<<<<

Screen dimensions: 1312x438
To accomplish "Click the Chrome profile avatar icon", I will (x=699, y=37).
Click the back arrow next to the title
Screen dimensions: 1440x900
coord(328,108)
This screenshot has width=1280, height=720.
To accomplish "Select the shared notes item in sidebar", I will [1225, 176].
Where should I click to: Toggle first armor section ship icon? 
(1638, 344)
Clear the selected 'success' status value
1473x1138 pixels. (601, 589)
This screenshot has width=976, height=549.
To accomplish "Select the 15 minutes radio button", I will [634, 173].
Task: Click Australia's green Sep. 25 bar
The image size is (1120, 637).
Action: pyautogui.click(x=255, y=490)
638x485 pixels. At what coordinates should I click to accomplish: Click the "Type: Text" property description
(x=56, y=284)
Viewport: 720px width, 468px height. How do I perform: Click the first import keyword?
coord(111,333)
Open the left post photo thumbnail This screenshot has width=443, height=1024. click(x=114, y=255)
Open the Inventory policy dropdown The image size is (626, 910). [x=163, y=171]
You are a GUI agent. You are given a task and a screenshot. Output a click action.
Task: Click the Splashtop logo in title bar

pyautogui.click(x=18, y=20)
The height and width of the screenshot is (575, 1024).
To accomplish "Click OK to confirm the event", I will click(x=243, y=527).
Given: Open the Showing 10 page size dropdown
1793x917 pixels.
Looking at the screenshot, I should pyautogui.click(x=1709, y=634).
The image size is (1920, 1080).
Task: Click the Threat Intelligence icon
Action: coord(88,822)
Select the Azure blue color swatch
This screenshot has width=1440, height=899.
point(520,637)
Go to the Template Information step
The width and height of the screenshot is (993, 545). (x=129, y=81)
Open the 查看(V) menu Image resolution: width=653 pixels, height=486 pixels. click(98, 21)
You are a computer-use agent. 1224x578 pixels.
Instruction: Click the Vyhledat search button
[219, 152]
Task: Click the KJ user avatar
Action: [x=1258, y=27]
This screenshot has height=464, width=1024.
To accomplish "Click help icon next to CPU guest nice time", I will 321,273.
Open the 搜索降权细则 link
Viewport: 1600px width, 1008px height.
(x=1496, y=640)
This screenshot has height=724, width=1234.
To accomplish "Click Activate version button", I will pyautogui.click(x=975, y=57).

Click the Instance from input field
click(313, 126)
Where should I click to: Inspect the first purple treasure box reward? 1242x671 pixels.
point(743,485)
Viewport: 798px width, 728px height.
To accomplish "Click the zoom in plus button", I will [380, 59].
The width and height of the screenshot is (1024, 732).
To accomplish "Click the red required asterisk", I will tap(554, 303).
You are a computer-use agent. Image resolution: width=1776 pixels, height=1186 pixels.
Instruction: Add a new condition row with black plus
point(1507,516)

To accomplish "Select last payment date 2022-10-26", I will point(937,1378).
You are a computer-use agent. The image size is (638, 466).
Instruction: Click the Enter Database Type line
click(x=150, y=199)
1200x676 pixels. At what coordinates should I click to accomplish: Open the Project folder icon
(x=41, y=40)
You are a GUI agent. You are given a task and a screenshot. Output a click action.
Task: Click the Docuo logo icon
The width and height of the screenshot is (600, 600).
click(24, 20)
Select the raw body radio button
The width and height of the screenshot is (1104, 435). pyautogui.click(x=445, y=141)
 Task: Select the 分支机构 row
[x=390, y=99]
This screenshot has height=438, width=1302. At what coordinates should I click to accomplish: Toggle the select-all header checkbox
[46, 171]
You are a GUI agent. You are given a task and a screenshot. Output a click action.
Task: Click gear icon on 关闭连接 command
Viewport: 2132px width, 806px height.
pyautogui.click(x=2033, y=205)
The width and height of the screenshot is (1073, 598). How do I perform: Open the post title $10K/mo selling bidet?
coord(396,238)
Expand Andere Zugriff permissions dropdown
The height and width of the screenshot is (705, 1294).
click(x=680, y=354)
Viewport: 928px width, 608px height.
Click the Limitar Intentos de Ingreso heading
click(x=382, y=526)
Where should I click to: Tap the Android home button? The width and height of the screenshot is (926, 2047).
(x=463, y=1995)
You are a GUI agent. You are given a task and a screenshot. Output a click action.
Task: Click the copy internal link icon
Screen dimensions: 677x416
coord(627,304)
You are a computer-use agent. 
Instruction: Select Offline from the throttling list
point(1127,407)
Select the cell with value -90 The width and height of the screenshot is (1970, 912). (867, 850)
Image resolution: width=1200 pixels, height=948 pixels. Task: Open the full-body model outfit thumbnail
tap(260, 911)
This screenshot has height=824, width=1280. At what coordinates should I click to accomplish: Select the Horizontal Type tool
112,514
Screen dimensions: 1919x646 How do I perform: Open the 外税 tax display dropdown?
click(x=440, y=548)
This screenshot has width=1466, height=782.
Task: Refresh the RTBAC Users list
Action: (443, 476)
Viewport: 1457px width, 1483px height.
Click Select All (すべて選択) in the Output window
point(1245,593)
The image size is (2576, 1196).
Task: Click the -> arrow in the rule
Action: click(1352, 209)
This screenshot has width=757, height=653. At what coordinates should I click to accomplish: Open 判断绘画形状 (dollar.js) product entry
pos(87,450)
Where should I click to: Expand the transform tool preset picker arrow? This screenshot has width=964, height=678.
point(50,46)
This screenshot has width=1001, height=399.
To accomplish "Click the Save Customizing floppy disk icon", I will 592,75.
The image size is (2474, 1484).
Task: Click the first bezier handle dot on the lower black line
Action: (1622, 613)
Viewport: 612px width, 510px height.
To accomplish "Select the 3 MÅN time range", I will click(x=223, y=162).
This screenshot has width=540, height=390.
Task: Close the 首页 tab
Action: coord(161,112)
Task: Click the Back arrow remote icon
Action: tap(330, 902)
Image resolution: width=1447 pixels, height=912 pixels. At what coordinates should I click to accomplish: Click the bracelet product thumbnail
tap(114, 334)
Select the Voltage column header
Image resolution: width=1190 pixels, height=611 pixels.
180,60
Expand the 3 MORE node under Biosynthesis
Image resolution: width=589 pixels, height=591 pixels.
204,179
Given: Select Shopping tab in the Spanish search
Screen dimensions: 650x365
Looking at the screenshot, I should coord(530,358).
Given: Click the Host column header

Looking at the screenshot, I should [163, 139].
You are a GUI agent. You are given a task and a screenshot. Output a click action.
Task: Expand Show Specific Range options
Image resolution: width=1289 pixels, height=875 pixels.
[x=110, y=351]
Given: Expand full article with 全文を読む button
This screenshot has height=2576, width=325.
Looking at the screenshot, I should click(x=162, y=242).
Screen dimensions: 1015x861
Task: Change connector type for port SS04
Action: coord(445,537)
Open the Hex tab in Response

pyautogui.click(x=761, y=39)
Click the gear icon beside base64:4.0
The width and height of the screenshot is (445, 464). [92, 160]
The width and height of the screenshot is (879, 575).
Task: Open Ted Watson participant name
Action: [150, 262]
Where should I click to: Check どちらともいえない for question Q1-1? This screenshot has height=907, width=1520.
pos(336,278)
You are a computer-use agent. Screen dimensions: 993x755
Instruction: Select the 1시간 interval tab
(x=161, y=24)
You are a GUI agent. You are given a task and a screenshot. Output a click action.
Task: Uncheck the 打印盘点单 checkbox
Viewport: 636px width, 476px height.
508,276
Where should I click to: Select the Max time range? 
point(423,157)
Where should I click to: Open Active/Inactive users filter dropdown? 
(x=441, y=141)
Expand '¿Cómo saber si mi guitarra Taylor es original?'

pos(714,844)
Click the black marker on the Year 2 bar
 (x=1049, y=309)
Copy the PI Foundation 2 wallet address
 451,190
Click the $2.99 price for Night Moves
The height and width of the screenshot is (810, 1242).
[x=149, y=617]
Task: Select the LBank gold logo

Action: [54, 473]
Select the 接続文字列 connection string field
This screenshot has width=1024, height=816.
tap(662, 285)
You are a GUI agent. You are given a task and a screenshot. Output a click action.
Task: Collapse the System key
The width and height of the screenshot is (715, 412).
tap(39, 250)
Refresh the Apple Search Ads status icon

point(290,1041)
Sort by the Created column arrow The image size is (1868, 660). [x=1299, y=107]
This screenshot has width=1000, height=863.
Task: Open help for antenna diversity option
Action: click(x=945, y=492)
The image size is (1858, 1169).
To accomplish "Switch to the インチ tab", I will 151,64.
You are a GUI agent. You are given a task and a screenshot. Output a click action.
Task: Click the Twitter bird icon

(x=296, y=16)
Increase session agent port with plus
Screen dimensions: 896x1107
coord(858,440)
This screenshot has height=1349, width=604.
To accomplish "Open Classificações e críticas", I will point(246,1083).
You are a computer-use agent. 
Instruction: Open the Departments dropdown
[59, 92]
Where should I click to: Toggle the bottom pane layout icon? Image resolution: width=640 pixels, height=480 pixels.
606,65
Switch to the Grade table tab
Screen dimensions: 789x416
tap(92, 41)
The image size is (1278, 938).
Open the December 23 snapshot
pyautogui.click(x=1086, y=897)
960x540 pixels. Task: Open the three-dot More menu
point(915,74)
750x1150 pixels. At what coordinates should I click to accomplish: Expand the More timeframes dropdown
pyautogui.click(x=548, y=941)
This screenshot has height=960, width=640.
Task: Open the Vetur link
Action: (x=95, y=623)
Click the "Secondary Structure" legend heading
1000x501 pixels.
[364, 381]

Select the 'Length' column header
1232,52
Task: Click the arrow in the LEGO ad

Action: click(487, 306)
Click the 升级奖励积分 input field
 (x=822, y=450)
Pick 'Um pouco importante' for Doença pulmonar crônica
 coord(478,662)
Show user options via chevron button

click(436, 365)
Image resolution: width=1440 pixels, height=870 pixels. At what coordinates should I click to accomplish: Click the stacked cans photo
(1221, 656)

>>>>

_Assignment:_
Please give the number of lines in the data above that hold "computer", and write nothing else.

_The completed task:_
6